# 抜粋:
»»
創業時に融資を受けたいと考えている起業家も少なくありません。
また、実際に融資を申し込む際に「どんな融資があるのか?」「複数の融資を同時に申し込めるのか?」といった悩みもあるかもしれません。
そこで、当記事では融資を同時に申請する際の3つの注意点を解説します。
また、
・融資形態の種類
・融資を申し込む際の注意点
・どうすれば審査に通過できるのか
・融資の審査を通過した際の注意点
なども併せて解説するので参考にしてください。
一般的な融資の形態
金融機関から受ける融資の形態には、下記の4つに分けることができます。
・当座貸越
・証書貸付
・手形貸借
・手形割引
それぞれで特徴が異なるので、どの形態の融資が自身の会社に必要なものなのかを理解しておきましょう。
当座貸越
当座貸越は個人のカードローンと同じ仕組みで、設定されている限度額の範囲内で、自由にお金を借りる・返すことができる融資です。
通常、金融機関からの融資はその都度融資に対する審査が行われますが、急に融資が必要になった際にもすぐに資金調達できるメリットがあります。
しかしのの反面、金融機関としてはリスクの高い融資となるため、審査が非常に厳しいという特徴があります。
証書貸付
証書貸付は金銭消費貸借契約証書という借入契約を交わして融資をうける方法です。
金銭消費貸借契約書とは、契約日・借入金・利率・遅延の損害金・返済方法など、融資の基本的な情報が記載された借入契約書です。
««
# 提供資料:
»»
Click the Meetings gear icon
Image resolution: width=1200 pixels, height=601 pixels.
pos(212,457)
««
»»
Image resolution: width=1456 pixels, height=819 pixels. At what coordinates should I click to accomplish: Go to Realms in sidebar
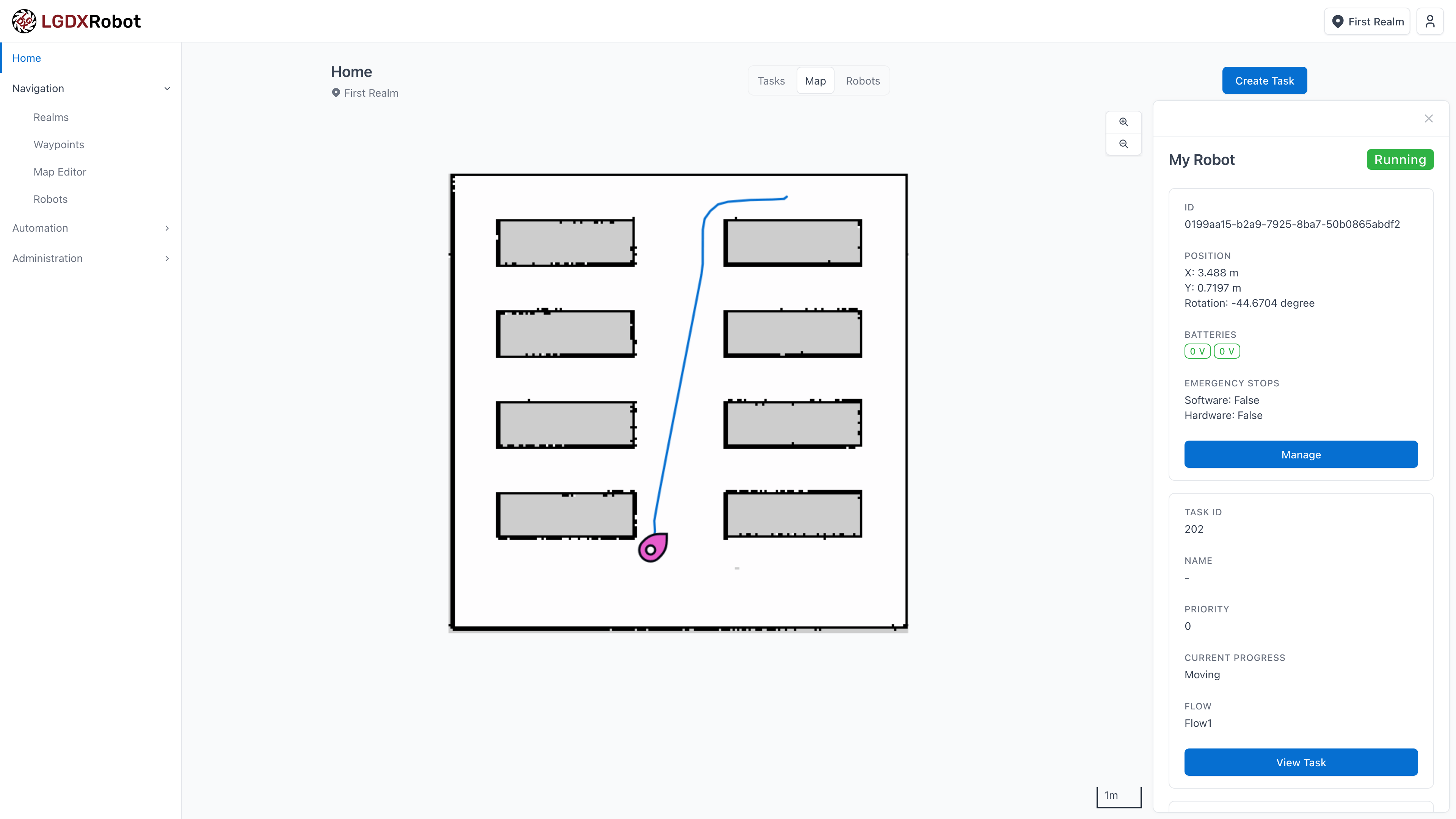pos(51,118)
««
# 記述課題:
融資の形態を解説した文章を、最後の文の続きから書き進めてください。

# 課題の結果:
申請の際には、融資を受ける方の署名捺印と連帯保証人の署名捺印を記入して指定金融機関に提出します。
証書貸借には、返済期間が1年以上の長期融資で用いられます。
金融機関の取り扱う融資制度や商品ごとに証書貸借が設けられることが一般的です。
またこちらも返済期間が長いことから、金融機関側のリスクが高いため、こちらも比較的審査が高い傾向にあります。
手形貸借
手形貸借は金融消費貸借契約書の代わりに約束手形を振り出して融資を受ける方法です。
手形貸借を行うためには、融資をお願いする金融機関の当座開設の必要があります。
こちらは、証書貸借とは違い短期の借入を目的とすることが多いため、比較的融資を受けやすいです。
手形割引
手形割引は取引先から受け取った手形を金融機関に買い取ってもらう融資方法です。
現在ではあまり目にしない代金決済の手段ですが製造業・建設業・卸売業などでは現在でも一つの取引方法として利用されることもあります。
イメージとしては、これから回収できる手形を担保に融資を受ける方法です。
ただし、取引先の業績によっては融資が受けられない可能性もあります。
複数の金融機関に同時に融資を申し込むことは可能か
では、実際に融資を検討した場合2つの金融機関へ同時に融資を申し込むことは可能なのでしょうか?
結論から言えば、2つの金融機関から融資を同時進行で申し込むことは可能です。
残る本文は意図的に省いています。